== TO DO ==
Every entry must be transcribed without alteration.

(Saved data entries)
-=-=-

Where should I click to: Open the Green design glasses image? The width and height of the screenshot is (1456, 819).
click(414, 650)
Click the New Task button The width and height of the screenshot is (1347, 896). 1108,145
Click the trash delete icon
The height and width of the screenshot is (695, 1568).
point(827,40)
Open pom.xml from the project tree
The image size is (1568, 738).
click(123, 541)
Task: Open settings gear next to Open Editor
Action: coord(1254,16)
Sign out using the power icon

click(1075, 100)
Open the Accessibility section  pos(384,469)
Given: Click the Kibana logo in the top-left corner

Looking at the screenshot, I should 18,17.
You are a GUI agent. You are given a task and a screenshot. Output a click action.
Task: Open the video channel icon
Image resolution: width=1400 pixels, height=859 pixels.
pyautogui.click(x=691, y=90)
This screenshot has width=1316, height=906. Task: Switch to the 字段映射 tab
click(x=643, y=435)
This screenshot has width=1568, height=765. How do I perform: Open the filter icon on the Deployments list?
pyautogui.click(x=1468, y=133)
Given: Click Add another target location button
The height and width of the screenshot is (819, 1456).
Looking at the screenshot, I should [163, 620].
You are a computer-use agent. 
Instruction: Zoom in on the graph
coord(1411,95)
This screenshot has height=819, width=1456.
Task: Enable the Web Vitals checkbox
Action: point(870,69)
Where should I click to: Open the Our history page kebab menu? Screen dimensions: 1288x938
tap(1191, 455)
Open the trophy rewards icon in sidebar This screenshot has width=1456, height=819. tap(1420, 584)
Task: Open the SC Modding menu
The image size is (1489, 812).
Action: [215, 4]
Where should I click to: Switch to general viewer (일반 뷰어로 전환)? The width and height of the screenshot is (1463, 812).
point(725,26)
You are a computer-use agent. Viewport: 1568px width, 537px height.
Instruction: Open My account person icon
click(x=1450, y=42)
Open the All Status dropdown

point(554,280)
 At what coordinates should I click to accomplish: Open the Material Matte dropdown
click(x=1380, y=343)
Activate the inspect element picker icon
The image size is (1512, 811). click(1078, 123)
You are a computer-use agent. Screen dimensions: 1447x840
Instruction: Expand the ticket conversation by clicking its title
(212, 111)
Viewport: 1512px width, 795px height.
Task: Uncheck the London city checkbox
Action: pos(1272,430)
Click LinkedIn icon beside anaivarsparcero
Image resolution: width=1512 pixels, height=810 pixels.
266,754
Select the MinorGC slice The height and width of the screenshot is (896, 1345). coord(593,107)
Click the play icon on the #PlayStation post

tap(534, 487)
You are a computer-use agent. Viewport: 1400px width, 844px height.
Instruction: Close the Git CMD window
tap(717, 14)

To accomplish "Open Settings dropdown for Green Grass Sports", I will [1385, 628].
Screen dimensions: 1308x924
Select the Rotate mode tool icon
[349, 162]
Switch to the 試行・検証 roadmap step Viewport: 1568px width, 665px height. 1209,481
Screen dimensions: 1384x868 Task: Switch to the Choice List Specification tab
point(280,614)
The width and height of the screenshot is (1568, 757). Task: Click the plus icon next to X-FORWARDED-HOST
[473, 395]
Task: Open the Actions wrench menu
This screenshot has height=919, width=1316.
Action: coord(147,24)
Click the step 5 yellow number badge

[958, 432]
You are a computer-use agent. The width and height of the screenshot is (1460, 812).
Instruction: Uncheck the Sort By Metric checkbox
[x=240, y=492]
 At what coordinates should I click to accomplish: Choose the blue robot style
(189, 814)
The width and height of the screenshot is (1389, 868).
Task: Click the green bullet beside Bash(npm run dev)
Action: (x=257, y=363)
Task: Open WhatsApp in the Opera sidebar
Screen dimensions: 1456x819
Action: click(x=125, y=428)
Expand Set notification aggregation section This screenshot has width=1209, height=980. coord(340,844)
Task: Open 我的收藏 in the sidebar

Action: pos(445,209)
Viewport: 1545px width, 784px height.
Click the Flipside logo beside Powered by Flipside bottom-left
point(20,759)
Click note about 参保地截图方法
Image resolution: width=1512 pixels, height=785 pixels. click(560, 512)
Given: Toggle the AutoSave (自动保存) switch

-=-=-

== THE ANSWER ==
Where should I click to: Open the Green design glasses image? The width and height of the screenshot is (1456, 819).
click(414, 650)
Click the New Task button The width and height of the screenshot is (1347, 896). 1108,145
Click the trash delete icon
The height and width of the screenshot is (695, 1568).
point(827,40)
Open pom.xml from the project tree
The image size is (1568, 738).
click(123, 541)
Task: Open settings gear next to Open Editor
Action: coord(1254,16)
Sign out using the power icon

click(1075, 100)
Open the Accessibility section  pos(384,469)
Given: Click the Kibana logo in the top-left corner

Looking at the screenshot, I should 18,17.
You are a GUI agent. You are given a task and a screenshot. Output a click action.
Task: Open the video channel icon
Image resolution: width=1400 pixels, height=859 pixels.
pyautogui.click(x=691, y=90)
This screenshot has width=1316, height=906. Task: Switch to the 字段映射 tab
click(x=643, y=435)
This screenshot has width=1568, height=765. How do I perform: Open the filter icon on the Deployments list?
pyautogui.click(x=1468, y=133)
Given: Click Add another target location button
The height and width of the screenshot is (819, 1456).
Looking at the screenshot, I should [163, 620].
You are a computer-use agent. 
Instruction: Zoom in on the graph
coord(1411,95)
This screenshot has height=819, width=1456.
Task: Enable the Web Vitals checkbox
Action: point(870,69)
Where should I click to: Open the Our history page kebab menu? Screen dimensions: 1288x938
tap(1191, 455)
Open the trophy rewards icon in sidebar This screenshot has width=1456, height=819. tap(1420, 584)
Task: Open the SC Modding menu
The image size is (1489, 812).
Action: [215, 4]
Where should I click to: Switch to general viewer (일반 뷰어로 전환)? The width and height of the screenshot is (1463, 812).
point(725,26)
You are a computer-use agent. Viewport: 1568px width, 537px height.
Instruction: Open My account person icon
click(x=1450, y=42)
Open the All Status dropdown

point(554,280)
 At what coordinates should I click to accomplish: Open the Material Matte dropdown
click(x=1380, y=343)
Activate the inspect element picker icon
The image size is (1512, 811). click(1078, 123)
You are a computer-use agent. Screen dimensions: 1447x840
Instruction: Expand the ticket conversation by clicking its title
(212, 111)
Viewport: 1512px width, 795px height.
Task: Uncheck the London city checkbox
Action: pos(1272,430)
Click LinkedIn icon beside anaivarsparcero
Image resolution: width=1512 pixels, height=810 pixels.
266,754
Select the MinorGC slice The height and width of the screenshot is (896, 1345). coord(593,107)
Click the play icon on the #PlayStation post

tap(534, 487)
You are a computer-use agent. Viewport: 1400px width, 844px height.
Instruction: Close the Git CMD window
tap(717, 14)

To accomplish "Open Settings dropdown for Green Grass Sports", I will [1385, 628].
Screen dimensions: 1308x924
Select the Rotate mode tool icon
[349, 162]
Switch to the 試行・検証 roadmap step Viewport: 1568px width, 665px height. 1209,481
Screen dimensions: 1384x868 Task: Switch to the Choice List Specification tab
point(280,614)
The width and height of the screenshot is (1568, 757). Task: Click the plus icon next to X-FORWARDED-HOST
[473, 395]
Task: Open the Actions wrench menu
This screenshot has height=919, width=1316.
Action: coord(147,24)
Click the step 5 yellow number badge

[958, 432]
You are a computer-use agent. The width and height of the screenshot is (1460, 812).
Instruction: Uncheck the Sort By Metric checkbox
[x=240, y=492]
 At what coordinates should I click to accomplish: Choose the blue robot style
(189, 814)
The width and height of the screenshot is (1389, 868).
Task: Click the green bullet beside Bash(npm run dev)
Action: (x=257, y=363)
Task: Open WhatsApp in the Opera sidebar
Screen dimensions: 1456x819
Action: click(x=125, y=428)
Expand Set notification aggregation section This screenshot has width=1209, height=980. coord(340,844)
Task: Open 我的收藏 in the sidebar

Action: pos(445,209)
Viewport: 1545px width, 784px height.
Click the Flipside logo beside Powered by Flipside bottom-left
point(20,759)
Click note about 参保地截图方法
Image resolution: width=1512 pixels, height=785 pixels. click(560, 512)
Given: Toggle the AutoSave (自动保存) switch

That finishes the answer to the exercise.